*** Opening DATA SUPPLIED ***

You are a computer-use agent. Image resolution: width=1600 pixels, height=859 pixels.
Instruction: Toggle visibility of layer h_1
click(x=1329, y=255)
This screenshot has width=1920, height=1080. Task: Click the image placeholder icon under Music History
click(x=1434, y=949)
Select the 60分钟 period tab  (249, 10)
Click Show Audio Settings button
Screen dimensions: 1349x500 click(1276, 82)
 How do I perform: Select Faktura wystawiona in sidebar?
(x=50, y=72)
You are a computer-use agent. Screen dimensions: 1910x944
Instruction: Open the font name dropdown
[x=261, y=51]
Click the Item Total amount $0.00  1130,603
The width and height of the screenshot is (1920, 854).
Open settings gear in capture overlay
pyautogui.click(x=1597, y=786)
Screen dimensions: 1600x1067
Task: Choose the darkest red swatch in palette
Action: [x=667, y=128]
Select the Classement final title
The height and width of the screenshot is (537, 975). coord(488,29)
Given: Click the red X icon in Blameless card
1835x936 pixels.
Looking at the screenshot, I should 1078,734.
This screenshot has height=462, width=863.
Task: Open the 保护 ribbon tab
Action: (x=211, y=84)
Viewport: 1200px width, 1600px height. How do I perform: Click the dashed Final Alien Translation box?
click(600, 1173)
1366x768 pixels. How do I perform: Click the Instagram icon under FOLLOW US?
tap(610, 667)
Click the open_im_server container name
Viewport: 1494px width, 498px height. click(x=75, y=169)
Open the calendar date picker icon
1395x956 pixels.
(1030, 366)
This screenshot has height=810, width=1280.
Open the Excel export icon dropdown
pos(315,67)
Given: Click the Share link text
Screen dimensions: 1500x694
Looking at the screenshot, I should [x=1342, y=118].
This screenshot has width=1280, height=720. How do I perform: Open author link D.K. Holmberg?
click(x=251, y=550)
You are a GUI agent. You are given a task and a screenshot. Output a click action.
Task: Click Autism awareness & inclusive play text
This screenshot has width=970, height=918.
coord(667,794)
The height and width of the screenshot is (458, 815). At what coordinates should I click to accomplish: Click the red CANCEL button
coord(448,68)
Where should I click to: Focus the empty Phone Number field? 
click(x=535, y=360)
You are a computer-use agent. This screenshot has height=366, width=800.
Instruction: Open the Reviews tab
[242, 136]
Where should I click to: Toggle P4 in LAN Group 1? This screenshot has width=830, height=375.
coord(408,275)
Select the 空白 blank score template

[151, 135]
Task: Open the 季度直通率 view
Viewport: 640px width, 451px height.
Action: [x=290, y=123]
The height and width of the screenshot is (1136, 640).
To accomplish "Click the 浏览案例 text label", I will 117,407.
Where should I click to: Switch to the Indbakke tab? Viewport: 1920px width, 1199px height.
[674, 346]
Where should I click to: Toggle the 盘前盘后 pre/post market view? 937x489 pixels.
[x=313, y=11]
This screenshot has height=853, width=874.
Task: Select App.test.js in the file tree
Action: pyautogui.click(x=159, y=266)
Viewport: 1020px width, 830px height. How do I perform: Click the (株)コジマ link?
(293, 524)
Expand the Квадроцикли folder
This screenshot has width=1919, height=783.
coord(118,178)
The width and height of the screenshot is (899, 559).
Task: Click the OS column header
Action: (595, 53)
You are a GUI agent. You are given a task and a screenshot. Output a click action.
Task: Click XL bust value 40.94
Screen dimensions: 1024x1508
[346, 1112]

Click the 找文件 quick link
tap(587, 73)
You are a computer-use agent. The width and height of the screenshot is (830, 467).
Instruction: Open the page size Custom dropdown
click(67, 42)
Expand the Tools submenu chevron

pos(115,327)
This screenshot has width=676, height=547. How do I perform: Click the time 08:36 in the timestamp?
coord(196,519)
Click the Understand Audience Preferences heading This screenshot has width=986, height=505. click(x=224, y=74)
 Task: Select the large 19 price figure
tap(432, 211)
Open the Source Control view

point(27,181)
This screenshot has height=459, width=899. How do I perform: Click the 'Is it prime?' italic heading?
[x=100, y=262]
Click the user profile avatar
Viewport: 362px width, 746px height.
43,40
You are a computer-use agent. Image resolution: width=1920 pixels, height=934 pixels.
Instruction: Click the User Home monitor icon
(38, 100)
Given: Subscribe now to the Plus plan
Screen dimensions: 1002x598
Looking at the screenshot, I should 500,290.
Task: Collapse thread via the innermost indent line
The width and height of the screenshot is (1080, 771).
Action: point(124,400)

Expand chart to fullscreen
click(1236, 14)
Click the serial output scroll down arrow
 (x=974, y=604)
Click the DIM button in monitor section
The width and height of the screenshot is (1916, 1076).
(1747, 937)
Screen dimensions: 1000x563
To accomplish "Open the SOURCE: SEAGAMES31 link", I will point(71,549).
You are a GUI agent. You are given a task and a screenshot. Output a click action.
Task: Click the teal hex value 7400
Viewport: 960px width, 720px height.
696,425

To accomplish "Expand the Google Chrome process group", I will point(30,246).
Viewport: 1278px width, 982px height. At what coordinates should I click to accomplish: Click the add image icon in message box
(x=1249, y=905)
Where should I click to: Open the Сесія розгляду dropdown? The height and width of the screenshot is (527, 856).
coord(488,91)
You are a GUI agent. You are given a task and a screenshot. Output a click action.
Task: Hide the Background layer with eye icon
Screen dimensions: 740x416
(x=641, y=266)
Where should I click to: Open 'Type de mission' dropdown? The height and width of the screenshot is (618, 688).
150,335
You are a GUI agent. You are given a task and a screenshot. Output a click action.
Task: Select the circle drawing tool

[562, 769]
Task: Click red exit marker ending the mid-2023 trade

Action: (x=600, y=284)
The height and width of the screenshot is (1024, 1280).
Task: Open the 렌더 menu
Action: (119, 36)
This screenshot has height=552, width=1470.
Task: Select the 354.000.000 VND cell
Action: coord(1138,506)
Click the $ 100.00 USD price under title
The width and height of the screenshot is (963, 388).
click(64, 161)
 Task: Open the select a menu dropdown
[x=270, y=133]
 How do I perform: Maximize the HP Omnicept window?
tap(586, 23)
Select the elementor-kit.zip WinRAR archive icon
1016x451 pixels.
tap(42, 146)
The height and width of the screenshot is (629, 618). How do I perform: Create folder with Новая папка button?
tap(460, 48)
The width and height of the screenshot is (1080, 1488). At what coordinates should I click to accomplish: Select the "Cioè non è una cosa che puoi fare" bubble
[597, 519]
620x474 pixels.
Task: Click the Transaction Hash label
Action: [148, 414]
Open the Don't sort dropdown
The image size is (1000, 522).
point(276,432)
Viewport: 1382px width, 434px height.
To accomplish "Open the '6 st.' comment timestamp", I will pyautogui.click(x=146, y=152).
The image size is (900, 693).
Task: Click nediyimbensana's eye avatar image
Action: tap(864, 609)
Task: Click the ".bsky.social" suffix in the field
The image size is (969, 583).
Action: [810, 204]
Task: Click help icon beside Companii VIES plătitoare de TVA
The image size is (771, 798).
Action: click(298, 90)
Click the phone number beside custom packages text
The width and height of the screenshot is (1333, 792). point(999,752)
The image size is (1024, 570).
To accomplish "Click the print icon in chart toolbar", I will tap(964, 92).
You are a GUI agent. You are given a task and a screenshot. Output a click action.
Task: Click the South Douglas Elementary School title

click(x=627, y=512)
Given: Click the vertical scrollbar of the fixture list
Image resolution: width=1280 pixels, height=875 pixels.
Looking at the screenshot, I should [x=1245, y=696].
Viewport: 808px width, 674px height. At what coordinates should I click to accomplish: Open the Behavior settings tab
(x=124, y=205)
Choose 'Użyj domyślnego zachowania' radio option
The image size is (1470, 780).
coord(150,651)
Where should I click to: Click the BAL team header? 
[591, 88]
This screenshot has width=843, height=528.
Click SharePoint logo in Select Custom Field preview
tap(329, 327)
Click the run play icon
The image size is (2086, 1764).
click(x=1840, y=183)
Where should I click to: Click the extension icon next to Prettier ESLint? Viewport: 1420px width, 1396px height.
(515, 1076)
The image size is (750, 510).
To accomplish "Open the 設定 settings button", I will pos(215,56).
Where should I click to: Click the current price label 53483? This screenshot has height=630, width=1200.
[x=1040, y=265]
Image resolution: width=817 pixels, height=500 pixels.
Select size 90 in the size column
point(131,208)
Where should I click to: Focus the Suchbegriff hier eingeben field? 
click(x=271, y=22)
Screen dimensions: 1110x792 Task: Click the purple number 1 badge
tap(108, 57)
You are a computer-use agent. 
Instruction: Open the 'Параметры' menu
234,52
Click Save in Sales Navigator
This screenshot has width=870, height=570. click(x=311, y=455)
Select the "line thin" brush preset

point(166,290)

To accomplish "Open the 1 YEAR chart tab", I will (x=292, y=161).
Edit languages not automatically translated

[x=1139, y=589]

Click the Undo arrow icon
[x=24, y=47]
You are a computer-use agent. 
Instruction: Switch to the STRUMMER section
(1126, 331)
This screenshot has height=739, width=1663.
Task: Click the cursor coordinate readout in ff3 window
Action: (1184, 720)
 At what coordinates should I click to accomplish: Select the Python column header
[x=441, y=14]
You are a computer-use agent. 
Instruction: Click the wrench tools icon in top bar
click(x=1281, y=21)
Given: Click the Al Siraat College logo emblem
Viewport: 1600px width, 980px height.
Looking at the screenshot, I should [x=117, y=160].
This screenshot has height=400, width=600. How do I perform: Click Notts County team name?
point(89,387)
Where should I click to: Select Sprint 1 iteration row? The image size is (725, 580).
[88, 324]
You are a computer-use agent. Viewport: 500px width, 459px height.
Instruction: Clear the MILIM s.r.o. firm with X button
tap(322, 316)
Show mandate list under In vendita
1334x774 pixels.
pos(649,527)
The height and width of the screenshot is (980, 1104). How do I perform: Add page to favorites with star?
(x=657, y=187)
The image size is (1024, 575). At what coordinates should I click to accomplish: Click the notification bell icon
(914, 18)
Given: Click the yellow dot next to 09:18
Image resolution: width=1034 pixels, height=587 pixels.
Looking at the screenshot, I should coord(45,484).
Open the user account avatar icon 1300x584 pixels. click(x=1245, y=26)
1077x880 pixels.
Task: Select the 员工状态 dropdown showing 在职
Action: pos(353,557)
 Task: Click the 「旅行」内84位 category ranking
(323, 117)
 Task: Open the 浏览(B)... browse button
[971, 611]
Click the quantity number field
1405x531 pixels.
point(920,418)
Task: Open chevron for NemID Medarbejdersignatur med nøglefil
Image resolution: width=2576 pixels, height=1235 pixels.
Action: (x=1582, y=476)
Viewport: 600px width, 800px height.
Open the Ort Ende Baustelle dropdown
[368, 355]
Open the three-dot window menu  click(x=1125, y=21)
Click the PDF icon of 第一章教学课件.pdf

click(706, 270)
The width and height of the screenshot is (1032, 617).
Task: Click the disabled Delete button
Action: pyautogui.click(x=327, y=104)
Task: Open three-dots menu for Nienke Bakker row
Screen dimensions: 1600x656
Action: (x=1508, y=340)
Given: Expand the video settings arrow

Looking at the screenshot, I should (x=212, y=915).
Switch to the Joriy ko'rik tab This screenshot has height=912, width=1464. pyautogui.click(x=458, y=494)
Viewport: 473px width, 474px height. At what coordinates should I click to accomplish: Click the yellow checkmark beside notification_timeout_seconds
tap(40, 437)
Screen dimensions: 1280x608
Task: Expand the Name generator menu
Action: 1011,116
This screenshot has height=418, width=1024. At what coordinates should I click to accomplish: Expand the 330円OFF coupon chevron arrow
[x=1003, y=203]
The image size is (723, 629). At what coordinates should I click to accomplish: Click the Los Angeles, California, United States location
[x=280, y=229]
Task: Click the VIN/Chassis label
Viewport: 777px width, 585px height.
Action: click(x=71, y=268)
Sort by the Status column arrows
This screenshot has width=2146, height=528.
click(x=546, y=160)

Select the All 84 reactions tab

*** Closing DATA SUPPLIED ***

#### AIM OF THE TASK:
When you reach the line with "The image size is (2086, 1764)." in the records above, start writing out lines exactly, and stop once the line with "Given: Click the yellow dot next to 09:18" has been written; include nothing else.

#### EXERCISE ANSWER:
The image size is (2086, 1764).
click(x=1840, y=183)
Where should I click to: Click the extension icon next to Prettier ESLint? Viewport: 1420px width, 1396px height.
(515, 1076)
The image size is (750, 510).
To accomplish "Open the 設定 settings button", I will pos(215,56).
Where should I click to: Click the current price label 53483? This screenshot has height=630, width=1200.
[x=1040, y=265]
Image resolution: width=817 pixels, height=500 pixels.
Select size 90 in the size column
point(131,208)
Where should I click to: Focus the Suchbegriff hier eingeben field? 
click(x=271, y=22)
Screen dimensions: 1110x792 Task: Click the purple number 1 badge
tap(108, 57)
You are a computer-use agent. 
Instruction: Open the 'Параметры' menu
234,52
Click Save in Sales Navigator
This screenshot has width=870, height=570. click(x=311, y=455)
Select the "line thin" brush preset

point(166,290)

To accomplish "Open the 1 YEAR chart tab", I will (x=292, y=161).
Edit languages not automatically translated

[x=1139, y=589]

Click the Undo arrow icon
[x=24, y=47]
You are a computer-use agent. 
Instruction: Switch to the STRUMMER section
(1126, 331)
This screenshot has height=739, width=1663.
Task: Click the cursor coordinate readout in ff3 window
Action: (1184, 720)
 At what coordinates should I click to accomplish: Select the Python column header
[x=441, y=14]
You are a computer-use agent. 
Instruction: Click the wrench tools icon in top bar
click(x=1281, y=21)
Given: Click the Al Siraat College logo emblem
Viewport: 1600px width, 980px height.
Looking at the screenshot, I should [x=117, y=160].
This screenshot has height=400, width=600. How do I perform: Click Notts County team name?
point(89,387)
Where should I click to: Select Sprint 1 iteration row? The image size is (725, 580).
[88, 324]
You are a computer-use agent. Viewport: 500px width, 459px height.
Instruction: Clear the MILIM s.r.o. firm with X button
tap(322, 316)
Show mandate list under In vendita
1334x774 pixels.
pos(649,527)
The height and width of the screenshot is (980, 1104). How do I perform: Add page to favorites with star?
(x=657, y=187)
The image size is (1024, 575). At what coordinates should I click to accomplish: Click the notification bell icon
(914, 18)
Given: Click the yellow dot next to 09:18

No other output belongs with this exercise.